** BEGIN **

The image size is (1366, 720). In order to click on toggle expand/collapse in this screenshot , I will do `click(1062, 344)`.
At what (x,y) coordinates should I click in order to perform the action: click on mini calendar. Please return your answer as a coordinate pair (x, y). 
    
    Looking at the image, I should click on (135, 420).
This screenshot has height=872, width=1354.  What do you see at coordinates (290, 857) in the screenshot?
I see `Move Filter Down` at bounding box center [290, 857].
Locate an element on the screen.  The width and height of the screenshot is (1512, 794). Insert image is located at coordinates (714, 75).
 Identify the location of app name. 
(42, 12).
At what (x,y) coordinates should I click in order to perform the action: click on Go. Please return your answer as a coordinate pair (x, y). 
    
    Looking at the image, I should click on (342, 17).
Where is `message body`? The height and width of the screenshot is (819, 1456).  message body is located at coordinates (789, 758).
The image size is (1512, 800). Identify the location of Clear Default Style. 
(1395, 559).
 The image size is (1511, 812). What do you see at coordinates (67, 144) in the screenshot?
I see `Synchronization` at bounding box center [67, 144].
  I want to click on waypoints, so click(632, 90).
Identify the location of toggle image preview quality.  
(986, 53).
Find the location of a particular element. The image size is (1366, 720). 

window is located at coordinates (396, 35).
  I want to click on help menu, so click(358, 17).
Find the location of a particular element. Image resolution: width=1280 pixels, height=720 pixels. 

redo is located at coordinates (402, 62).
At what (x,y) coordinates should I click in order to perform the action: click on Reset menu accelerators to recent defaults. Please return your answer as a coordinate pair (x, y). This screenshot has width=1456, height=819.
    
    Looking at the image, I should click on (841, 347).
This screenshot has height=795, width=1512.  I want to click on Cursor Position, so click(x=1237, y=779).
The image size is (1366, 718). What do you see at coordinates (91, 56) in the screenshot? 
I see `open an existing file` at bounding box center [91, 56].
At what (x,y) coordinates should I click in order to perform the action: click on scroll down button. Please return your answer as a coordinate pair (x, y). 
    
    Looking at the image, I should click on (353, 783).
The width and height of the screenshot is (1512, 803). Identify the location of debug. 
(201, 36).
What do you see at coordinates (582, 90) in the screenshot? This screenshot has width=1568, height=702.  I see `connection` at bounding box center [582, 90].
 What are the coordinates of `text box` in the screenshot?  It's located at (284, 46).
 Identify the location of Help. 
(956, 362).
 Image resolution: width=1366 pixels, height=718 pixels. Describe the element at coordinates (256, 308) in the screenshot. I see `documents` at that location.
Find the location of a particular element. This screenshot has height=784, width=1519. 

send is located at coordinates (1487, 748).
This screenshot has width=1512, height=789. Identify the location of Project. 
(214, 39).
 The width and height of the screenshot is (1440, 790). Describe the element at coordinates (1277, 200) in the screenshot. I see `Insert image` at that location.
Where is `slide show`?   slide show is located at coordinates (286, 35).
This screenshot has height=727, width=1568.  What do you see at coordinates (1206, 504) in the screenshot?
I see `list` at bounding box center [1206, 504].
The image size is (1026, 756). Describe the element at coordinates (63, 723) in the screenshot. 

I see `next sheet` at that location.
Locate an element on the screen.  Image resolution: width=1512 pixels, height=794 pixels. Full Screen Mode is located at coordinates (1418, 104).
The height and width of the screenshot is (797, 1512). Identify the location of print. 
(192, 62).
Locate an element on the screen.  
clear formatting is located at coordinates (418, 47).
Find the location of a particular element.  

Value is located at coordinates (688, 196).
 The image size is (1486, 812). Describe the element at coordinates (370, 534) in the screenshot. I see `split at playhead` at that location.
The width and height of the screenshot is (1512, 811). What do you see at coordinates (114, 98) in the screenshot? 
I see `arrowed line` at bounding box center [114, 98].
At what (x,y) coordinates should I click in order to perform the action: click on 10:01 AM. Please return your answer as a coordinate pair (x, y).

** END **

§ TASK DESCRIPTION
Rewrite all of the records above, replacing "mini calendar" with "date picker" and leaving everything else unchanged.

§ RESULT OF THIS TASK
The image size is (1366, 720). In order to click on toggle expand/collapse in this screenshot , I will do `click(1062, 344)`.
At what (x,y) coordinates should I click in order to perform the action: click on date picker. Please return your answer as a coordinate pair (x, y). 
    
    Looking at the image, I should click on (135, 420).
This screenshot has height=872, width=1354.  What do you see at coordinates (290, 857) in the screenshot?
I see `Move Filter Down` at bounding box center [290, 857].
Locate an element on the screen.  The width and height of the screenshot is (1512, 794). Insert image is located at coordinates (714, 75).
 Identify the location of app name. 
(42, 12).
At what (x,y) coordinates should I click in order to perform the action: click on Go. Please return your answer as a coordinate pair (x, y). 
    
    Looking at the image, I should click on (342, 17).
Where is `message body`? The height and width of the screenshot is (819, 1456).  message body is located at coordinates (789, 758).
The image size is (1512, 800). Identify the location of Clear Default Style. 
(1395, 559).
 The image size is (1511, 812). What do you see at coordinates (67, 144) in the screenshot?
I see `Synchronization` at bounding box center [67, 144].
  I want to click on waypoints, so click(632, 90).
Identify the location of toggle image preview quality.  
(986, 53).
Find the location of a particular element. The image size is (1366, 720). 

window is located at coordinates (396, 35).
  I want to click on help menu, so click(358, 17).
Find the location of a particular element. Image resolution: width=1280 pixels, height=720 pixels. 

redo is located at coordinates (402, 62).
At what (x,y) coordinates should I click in order to perform the action: click on Reset menu accelerators to recent defaults. Please return your answer as a coordinate pair (x, y). This screenshot has width=1456, height=819.
    
    Looking at the image, I should click on (841, 347).
This screenshot has height=795, width=1512.  I want to click on Cursor Position, so click(x=1237, y=779).
The image size is (1366, 718). What do you see at coordinates (91, 56) in the screenshot? 
I see `open an existing file` at bounding box center [91, 56].
At what (x,y) coordinates should I click in order to perform the action: click on scroll down button. Please return your answer as a coordinate pair (x, y). 
    
    Looking at the image, I should click on (353, 783).
The width and height of the screenshot is (1512, 803). Identify the location of debug. 
(201, 36).
What do you see at coordinates (582, 90) in the screenshot? This screenshot has width=1568, height=702.  I see `connection` at bounding box center [582, 90].
 What are the coordinates of `text box` in the screenshot?  It's located at (284, 46).
 Identify the location of Help. 
(956, 362).
 Image resolution: width=1366 pixels, height=718 pixels. Describe the element at coordinates (256, 308) in the screenshot. I see `documents` at that location.
Find the location of a particular element. This screenshot has height=784, width=1519. 

send is located at coordinates (1487, 748).
This screenshot has width=1512, height=789. Identify the location of Project. 
(214, 39).
 The width and height of the screenshot is (1440, 790). Describe the element at coordinates (1277, 200) in the screenshot. I see `Insert image` at that location.
Where is `slide show`?   slide show is located at coordinates (286, 35).
This screenshot has height=727, width=1568.  What do you see at coordinates (1206, 504) in the screenshot?
I see `list` at bounding box center [1206, 504].
The image size is (1026, 756). Describe the element at coordinates (63, 723) in the screenshot. 

I see `next sheet` at that location.
Locate an element on the screen.  Image resolution: width=1512 pixels, height=794 pixels. Full Screen Mode is located at coordinates (1418, 104).
The height and width of the screenshot is (797, 1512). Identify the location of print. 
(192, 62).
Locate an element on the screen.  
clear formatting is located at coordinates (418, 47).
Find the location of a particular element.  

Value is located at coordinates (688, 196).
 The image size is (1486, 812). Describe the element at coordinates (370, 534) in the screenshot. I see `split at playhead` at that location.
The width and height of the screenshot is (1512, 811). What do you see at coordinates (114, 98) in the screenshot? 
I see `arrowed line` at bounding box center [114, 98].
At what (x,y) coordinates should I click in order to perform the action: click on 10:01 AM. Please return your answer as a coordinate pair (x, y).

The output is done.